The first block corresponds to the head-and-ears array as discussed in the preceding section, with the exception of the middle ear. As a matter of fact, detailed modeling of the middle ear is deemed unnecessary in current Binaural Technology. The middle ear is approximated by a linear time-invariant bandpass, thus neglecting features such as the middle-ear reflex. Nevertheless, more elaborate models of the middle ear were readily available from literature, if needed, [146,145,147,32].

The second block includes two essential modules, cochlea simulation and simulation of subcortical binaural interaction. They will now be discussed in this order. The cochlea model simulates two primary functions, namely, a running spectral analysis of the incoming signals, and a transformation of the (continuous) mechanical vibrations of the basilar membrane into a (discrete) nerve-firing pattern: physiological analog-to-digital conversion. In doing so, it has to be considered that both spectral selectivity and A/D conversion depend on the signal amplitude, i.e., behave nonlinearly.
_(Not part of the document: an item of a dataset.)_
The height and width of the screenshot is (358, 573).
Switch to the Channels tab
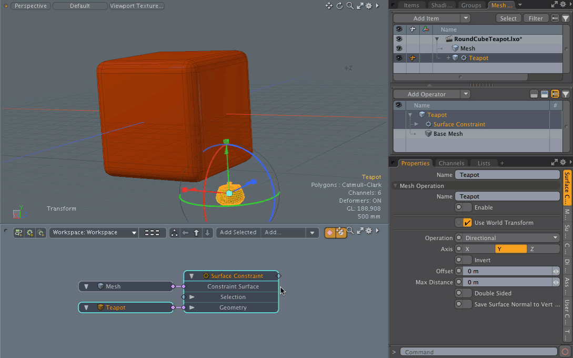tap(451, 163)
The simplest approximation for the spectral selectivity to be simulated is by means of a bank of adjacent band-pass filters, each, for example, of critical bandwidth. This realization is often used when computing speed is more relevant than precision. More detailed modeling is achieved by including the spectrally-selective excitation at each point of the basilar membrane. The amplitude dependence of excitation and selectivity can optionally be included into the model by simulating active processes, which are supposed to be part of the functioning of the inner ear.

A more precise simulation of the physiological A/D conversion requires a stochastic receptor-neuron model to convert movement of the basilar membrane into neural-spike series. Such models have indeed been implemented for simulations of some delicate binaural effects. However, for practical applications, it is often not feasible to process individual neural impulses. Instead, one can generate deterministic signals that represent the time function of the firing probability of a bundle of nerve fibers. For further simplification, a linear dependence of the firing probability on the receptor potential is often assumed. The receptor potential is sufficiently well described for many applications by the time function of the movement of the basilar membrane, half-wave rectified and fed through of first order low-pass with a 800 Hz cut-off frequency. This accounts for the fact that, among other things, in the frequency region above about 1.5 kHz, binaural interaction works on the envelopes rather than on the fine structure of the incoming signals.

With regard to the binaural processors, the following description results from work performed in the author's lab at Bochum (e.g., [190,191,113].) First, a modified, interaural running-cross-correlation function is computed, based on signals originating at corresponding points of the basilar membranes of the two cochlea simulators , i.e., points which represent the same critical frequency. The relevance of cross-correlation to binaural processing has been assumed more than once and is, moreover, physiologically evident. A Bochum modification of cross-correlation consists in the employment of a binaural contralateral inhibition algorithm. Monaural pathways are further included in the binaural processors to allow for the explanation of monaural-hearing effects.

Some details of the binaural processors are given in the following. The first stage of the processor is based on the well known coincidence-detector hypothesis. A way to illustrate this is by assuming two complementary tapped delay lines - one coming from each ear - whose taps are connected to coincidence cells which fire on receiving simultaneous excitation from both side's delay lines. It can be shown that this stage renders a family of running interaural cross-correlation functions as output. Thus we arrive at a three-dimensional pattern (interaural arrival-time difference, critical-band frequency, cross-correlation amplitude) which varies with time and can be regarded as a running binaural-activity pattern. The generation of the running cross-correlation pattern is followed by application of a mechanism of contralateral inhibition based on the following idea. Once a wavefront has entered the binaural system through the two ears, it will consequently give rise to an activity peak in the binaural pattern. Consequently, inhibition will be applied to all other possible positions of activity in each band where excitation has taken place. In each band where signals are received, the first incoming wavefront will thus gain precedence over possible activity being created by later sounds which are spectrally similar to the first incoming wavefront, such as reflections. The actual amount of inhibition is determined by specific weights which vary as a function of position and time, such as to fit psychoacoustical data. Inhibition may, for example, continue for a couple of milliseconds and then gradually die away until it is triggered again. Using this concept as well as specific algorithm of contralateral inhibition, in combination with the inclusion of monaural pathways into the processor, the processing of interaural level differences by the binaural system is properly modeled at the same time. For certain combinations of interaural arrival-time and interaural level differences, e.g. ``unnatural'' ones, the model will produce multiple peaks in the inhibited binaural activity pattern, thus predicting multiple auditory events - very much in accordance with the psychoacoustical data [114].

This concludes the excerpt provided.